For even the most understanding and supportive parents, your child coming out as trans can be a difficult adjustment. You may feel lost, sad, fearful, and much more. So what do you do when your child comes out as trans?
Since I do not identify as trans and do not have children, I am not an expert on this matter. But trans people and their parents are! After reading countless Reddit threads, like this one and PFLAG’s guide, Our Trans Loved Ones.
I have created a list of the top seven pieces of advice that came up time and time again suggested primarily from trans folks, since they are the experts, as well as their families.
1. Tell them you love and support them.
Your child was likely extremely nervous and worried to tell you that they are trans. The first thing you should do is let them know that you love and support them regardless of their gender identity.
2. Ask your child what they need from you.
This can be a wide variety of things. They may need help finding social support, medical support, or buying items for their transition such as new clothes or a chest binder. Ask them what name and gender pronouns they would like for you to use when referring to them.
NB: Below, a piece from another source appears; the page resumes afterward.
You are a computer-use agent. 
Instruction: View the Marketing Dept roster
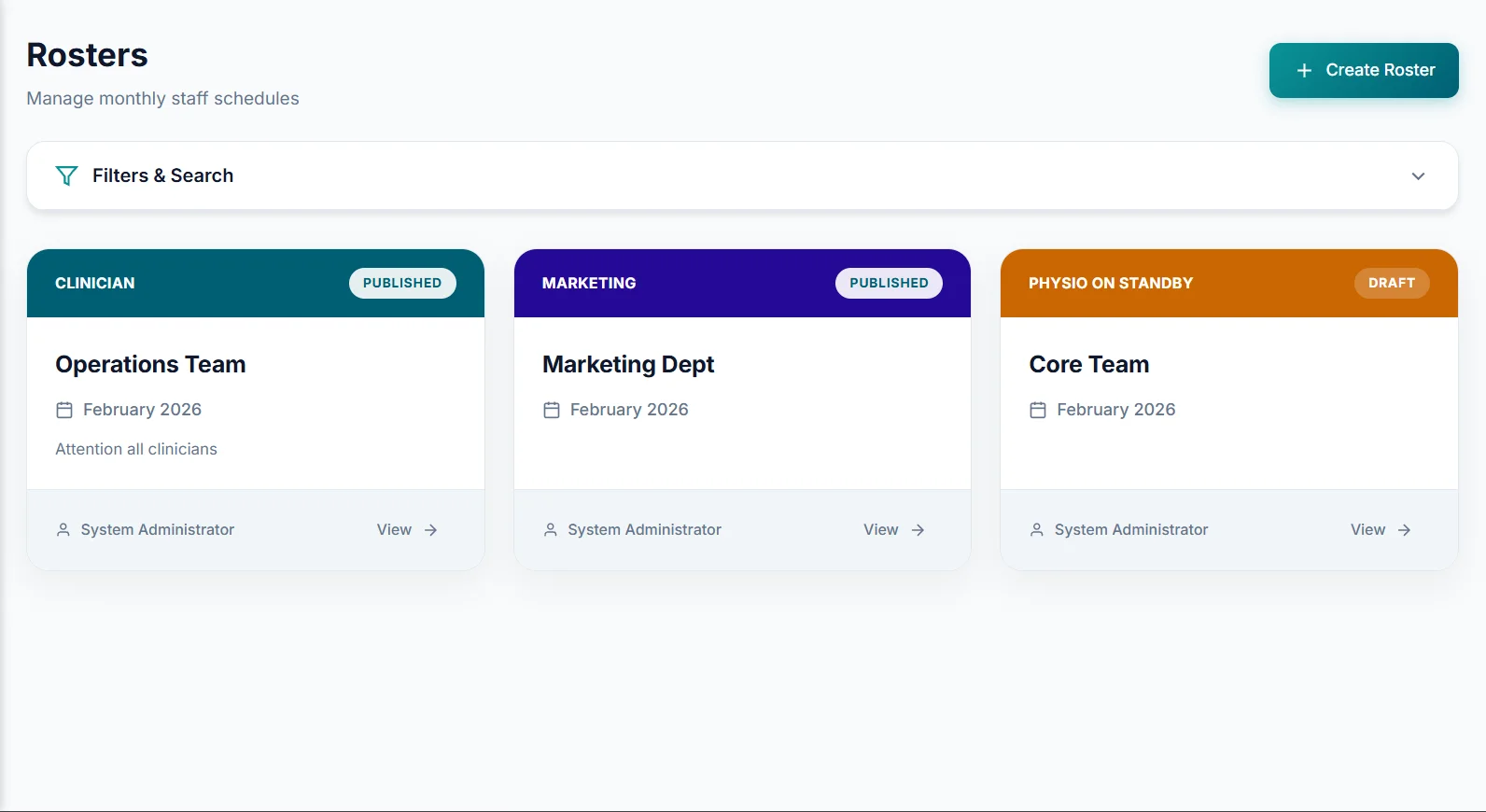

Also ask them who, if anyone else, they want to know about their transition and if they would like to personally tell certain people, such as family and close friends, or if they would like you to help tell others when the time is right.
3. Encourage them to seek appropriate and supportive medical care.
This includes medical care regarding their transition and the start of hormones or surgery, if that is something they desire. It may also include therapy if they feel that they would benefit from having someone to talk to as they begin the often difficult process of transitioning.
4. Apologize if you make a mistake or misgender them.
It is likely that you will make a mistake by forgetting to call your child by their new name if they have one, misgendering them, or saying something that you do not realize is offensive.
The most important thing to do in these instances is to apologize to them and learn from your mistakes.
5. Do your research and ask questions.
You may have a lot of questions about what your child’s transition means.
Try to do some research online or talk to other parents of trans children to gather as much information as possible. Remember it is not your child’s responsibility to educate you about everything.
Once you have done some research, it is appropriate to talk to your child about things you are still confused about or questions specifically related to their transition.
6. Take care of yourself.
When your child comes out as trans, you may feel yourself feeling a sense of mourning, grief, anger, and/or fear. These are normal emotions to feel, but they should not be directed at your child.
See a therapist or go to a support group to work through your feelings in a healthy way that does not burden your child.
7. Be an advocate.
There are millions of trans parents around the world fighting for a better world for their trans children. Join these parents and families in creating a world that is more accepting and welcoming of your child!
Much of your fear may subside when you realize you are not alone in supporting your child.